LE CYCLISTE DE TCHERNOBYL ; Javier Sebastián

J’avais promis « ma rentrée » pour janvier ; alors, tant qu’à faire,  je vais offrir, pour ma  première chronique 2014, un roman qui – je ne l’ai compris qu’à la fin de ma lecture – provoque des débats assez houleux. C’est, d’ailleurs, un commentaire aussi anonyme qu’incorrect (et qui ne citait pas ses sources) sur le blog de Jérôme qui m’a assez peu délicatement mis la puce à l’oreille.

 

Cycliste-de-Tchernobyl-Javier-Sebastian

Autant le dire tout de suite, ce roman m’a bousculée. Un peu lente au démarrage, je me suis surprise à avaler les pages au fur et à mesure que l’intrigue se nouait et que ma compréhension des évènements s’opérait, et je faisais des allers/retours entre les chapitres et la 4ème de couverture. Parce que cette 4ème induit en erreur, si l’on n’y prend garde. « Ce roman magistral est librement inspiré de la vie de Vassilii Nesterenko, physicien spécialiste du nucléaire, devenu un homme à abattre pour le KGB pour avoir tenté de contrer la désinformation systématique autour de Tchernobyl ». Mes allers/retours, au fil de ma lecture, je les ai faits aussi avec la toile et la biographie de Vassilii Nesterenko. Et, pour équilibrer mes lectures et me donner la possibilité d’avoir un avis aussi objectif que possible (si ce l’est) sur cette tragédie mondiale, je lirai bientôt le document de Svetlana Aleksievich : « La supplication : Tchernobyl, chronique du monde après l’apocalypse ». Parce que Vassilii Nesterenko, décédé en 2008, n’a jamais été ce « vieil homme hagard » abandonné sur les Champs Élysées qui n’a de crainte que d’être liquidé par le KGB. Vassia, le héros du roman magistralement écrit par Javier Sebastián, n’est pas Vassilii Nesterenko, même si comme son modèle et inspirateur, il est physicien nucléaire,

Ceci entendu, nous voici libres d’entrer dans un texte mené de main de maître, qui a obtenu le prix Cálamo 2011 en Espagne et a été traduit, outre en français chez Métailié par François Gaudry, en allemand, italien et néerlandais. C’est une fiction qui emprunte fidèlement au réel les lieux des évènements : la ville fantôme de Pripiat existe, avec sa grande roue et ses autos-tamponneuses en ruine, à trois kilomètres à peine de cette centrale du diable qui en un instant, en avril 1986, a compromis – voire détruit –  irrémédiablement l’avenir de milliers de personnes. C’est le traitement créateur de cette catastrophe nucléaire et de ses conséquences qui a retenu mon attention et mon souffle tout au long des pages, l’alliance du contexte historique et documentaire avec une fiction très bien ficelée qui entraîne le lecteur dans une errance entre Paris, Minsk et Pripiat, au gré des exodes et des va-et-vient de la vie et de la mémoire du personnage central.

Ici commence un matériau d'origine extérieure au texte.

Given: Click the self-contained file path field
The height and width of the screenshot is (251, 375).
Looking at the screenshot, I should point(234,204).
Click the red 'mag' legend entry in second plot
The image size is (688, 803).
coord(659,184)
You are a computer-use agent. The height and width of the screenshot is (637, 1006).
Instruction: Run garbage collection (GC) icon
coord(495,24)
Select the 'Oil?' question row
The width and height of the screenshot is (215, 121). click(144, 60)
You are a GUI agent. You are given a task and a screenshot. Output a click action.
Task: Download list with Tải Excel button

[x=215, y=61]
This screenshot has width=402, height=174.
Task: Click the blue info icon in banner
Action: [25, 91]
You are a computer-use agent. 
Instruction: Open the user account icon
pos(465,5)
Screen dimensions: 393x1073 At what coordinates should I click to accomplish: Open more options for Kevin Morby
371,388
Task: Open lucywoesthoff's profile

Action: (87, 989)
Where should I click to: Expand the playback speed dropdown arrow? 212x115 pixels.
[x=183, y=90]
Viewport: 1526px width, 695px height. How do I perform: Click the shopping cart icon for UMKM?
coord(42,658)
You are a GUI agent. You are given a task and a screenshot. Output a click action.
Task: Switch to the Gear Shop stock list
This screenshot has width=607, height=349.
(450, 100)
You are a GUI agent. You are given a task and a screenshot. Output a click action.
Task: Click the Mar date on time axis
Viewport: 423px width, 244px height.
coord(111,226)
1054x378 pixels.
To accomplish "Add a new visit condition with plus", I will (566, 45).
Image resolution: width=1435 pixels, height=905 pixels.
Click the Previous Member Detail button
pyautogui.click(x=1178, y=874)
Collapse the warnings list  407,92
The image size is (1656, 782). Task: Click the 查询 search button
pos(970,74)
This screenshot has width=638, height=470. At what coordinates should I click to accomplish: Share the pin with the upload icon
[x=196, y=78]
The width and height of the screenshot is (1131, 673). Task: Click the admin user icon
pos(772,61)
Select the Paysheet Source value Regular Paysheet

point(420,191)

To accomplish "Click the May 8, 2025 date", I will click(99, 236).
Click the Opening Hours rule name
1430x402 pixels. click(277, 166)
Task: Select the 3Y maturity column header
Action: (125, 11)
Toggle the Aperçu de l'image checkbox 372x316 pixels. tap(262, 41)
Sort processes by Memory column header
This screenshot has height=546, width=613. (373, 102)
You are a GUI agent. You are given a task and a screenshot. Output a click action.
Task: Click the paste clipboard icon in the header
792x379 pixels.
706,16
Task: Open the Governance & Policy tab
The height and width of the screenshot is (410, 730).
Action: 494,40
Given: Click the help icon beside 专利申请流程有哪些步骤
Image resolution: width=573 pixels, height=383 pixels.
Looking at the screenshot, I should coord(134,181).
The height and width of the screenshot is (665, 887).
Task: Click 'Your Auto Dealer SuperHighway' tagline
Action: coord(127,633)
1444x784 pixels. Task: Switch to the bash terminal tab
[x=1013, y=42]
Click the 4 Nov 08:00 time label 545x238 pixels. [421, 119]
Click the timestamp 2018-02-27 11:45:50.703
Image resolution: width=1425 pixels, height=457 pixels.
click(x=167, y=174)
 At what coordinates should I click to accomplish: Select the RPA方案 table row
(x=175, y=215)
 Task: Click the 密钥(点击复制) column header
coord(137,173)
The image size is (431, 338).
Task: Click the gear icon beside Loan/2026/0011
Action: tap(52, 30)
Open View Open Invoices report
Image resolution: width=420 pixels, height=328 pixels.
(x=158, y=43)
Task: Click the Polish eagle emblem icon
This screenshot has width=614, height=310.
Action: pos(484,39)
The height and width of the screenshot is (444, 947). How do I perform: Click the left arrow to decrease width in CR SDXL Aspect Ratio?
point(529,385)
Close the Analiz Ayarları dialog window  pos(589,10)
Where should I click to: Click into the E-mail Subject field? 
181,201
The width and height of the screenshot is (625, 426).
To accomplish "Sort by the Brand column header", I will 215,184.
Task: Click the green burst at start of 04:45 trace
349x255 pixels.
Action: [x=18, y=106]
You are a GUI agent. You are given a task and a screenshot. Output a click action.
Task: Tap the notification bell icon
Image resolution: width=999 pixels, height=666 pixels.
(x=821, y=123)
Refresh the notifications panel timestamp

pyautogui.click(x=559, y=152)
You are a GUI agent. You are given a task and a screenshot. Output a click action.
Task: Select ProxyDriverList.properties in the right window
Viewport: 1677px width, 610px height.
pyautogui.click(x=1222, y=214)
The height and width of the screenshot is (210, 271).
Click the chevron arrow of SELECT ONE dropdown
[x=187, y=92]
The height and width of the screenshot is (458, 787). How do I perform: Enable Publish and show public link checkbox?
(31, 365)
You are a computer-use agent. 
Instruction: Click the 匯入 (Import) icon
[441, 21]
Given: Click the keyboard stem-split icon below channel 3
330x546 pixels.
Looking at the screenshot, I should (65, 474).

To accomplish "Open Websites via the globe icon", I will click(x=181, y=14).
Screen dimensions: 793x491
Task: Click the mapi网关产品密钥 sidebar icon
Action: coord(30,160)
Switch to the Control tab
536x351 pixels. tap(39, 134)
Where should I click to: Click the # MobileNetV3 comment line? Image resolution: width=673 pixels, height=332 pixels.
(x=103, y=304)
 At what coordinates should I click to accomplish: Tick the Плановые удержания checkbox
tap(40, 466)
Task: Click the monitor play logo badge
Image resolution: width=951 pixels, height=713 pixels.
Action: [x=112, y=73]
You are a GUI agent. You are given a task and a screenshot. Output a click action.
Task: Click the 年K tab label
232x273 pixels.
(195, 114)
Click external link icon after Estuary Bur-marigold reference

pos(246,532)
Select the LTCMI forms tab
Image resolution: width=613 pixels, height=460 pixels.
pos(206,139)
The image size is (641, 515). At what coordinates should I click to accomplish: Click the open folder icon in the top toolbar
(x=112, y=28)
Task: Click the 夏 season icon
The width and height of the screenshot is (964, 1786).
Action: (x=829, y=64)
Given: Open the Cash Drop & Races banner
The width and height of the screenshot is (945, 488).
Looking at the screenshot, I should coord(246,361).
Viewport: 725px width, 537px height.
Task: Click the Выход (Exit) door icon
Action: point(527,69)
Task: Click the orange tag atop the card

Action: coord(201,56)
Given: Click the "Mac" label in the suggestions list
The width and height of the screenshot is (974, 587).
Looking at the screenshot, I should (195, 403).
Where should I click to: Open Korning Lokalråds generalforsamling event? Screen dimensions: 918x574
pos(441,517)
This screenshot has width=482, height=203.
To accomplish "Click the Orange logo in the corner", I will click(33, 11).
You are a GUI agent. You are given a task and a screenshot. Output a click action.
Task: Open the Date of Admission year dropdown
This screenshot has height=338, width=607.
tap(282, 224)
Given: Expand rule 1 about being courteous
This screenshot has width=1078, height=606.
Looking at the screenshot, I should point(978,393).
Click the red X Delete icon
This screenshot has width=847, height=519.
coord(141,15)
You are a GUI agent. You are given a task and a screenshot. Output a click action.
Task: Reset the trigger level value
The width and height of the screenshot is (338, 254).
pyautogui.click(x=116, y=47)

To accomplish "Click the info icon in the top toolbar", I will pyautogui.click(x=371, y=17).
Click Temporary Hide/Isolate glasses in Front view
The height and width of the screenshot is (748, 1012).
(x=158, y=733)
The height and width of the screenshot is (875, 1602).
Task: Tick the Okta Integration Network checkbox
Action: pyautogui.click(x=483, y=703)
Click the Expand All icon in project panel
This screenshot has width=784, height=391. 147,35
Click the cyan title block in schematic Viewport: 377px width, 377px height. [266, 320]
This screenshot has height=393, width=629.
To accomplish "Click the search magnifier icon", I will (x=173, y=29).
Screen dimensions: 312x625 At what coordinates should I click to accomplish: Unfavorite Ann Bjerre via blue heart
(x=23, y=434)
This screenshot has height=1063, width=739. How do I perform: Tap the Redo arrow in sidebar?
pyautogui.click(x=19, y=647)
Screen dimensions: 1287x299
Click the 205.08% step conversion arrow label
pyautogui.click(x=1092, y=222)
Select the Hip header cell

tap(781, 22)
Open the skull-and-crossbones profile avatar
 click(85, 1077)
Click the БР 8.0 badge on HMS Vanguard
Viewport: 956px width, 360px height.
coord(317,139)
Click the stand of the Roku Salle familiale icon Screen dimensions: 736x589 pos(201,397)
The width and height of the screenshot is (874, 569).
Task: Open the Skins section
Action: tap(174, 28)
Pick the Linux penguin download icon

Javier Sebastián donne là un terrible réquisitoire contre le nucléaire, mais empreint d’une émouvante humanité pour ces survivants, ces « samosiol » qui veulent vivre là où la vie n’a plus de place.

Ils sont violents ces pans de vie qu’arrachent à la mort ces personnages fantasques qu’aucun tabou ne retient plus puisqu’ils sont conscients qu’ils vivent pour la dernière fois. Alors ils chantent Demis Roussos, alors ils jouent, alors ils s’entretuent, alors ils offrent leurs expériences à la science. Alors, les uns après les autres, ils meurent. Ils perdent à jamais leurs êtres chers et n’aspirent qu’à les rejoindre. Ils savent, mais ils poursuivent leur lutte – presqu’en silence – contre le silence. Celui du pouvoir en place qui tait sciemment ce cataclysme (et qui le taira au Monde avec a complicité des autres dirigeants planétaires) ; celui qui plombe Pripiat, « leur » ville qu’ils veulent jacasse ; celui qui m’a saisie lorsque j’ai refermé ce roman.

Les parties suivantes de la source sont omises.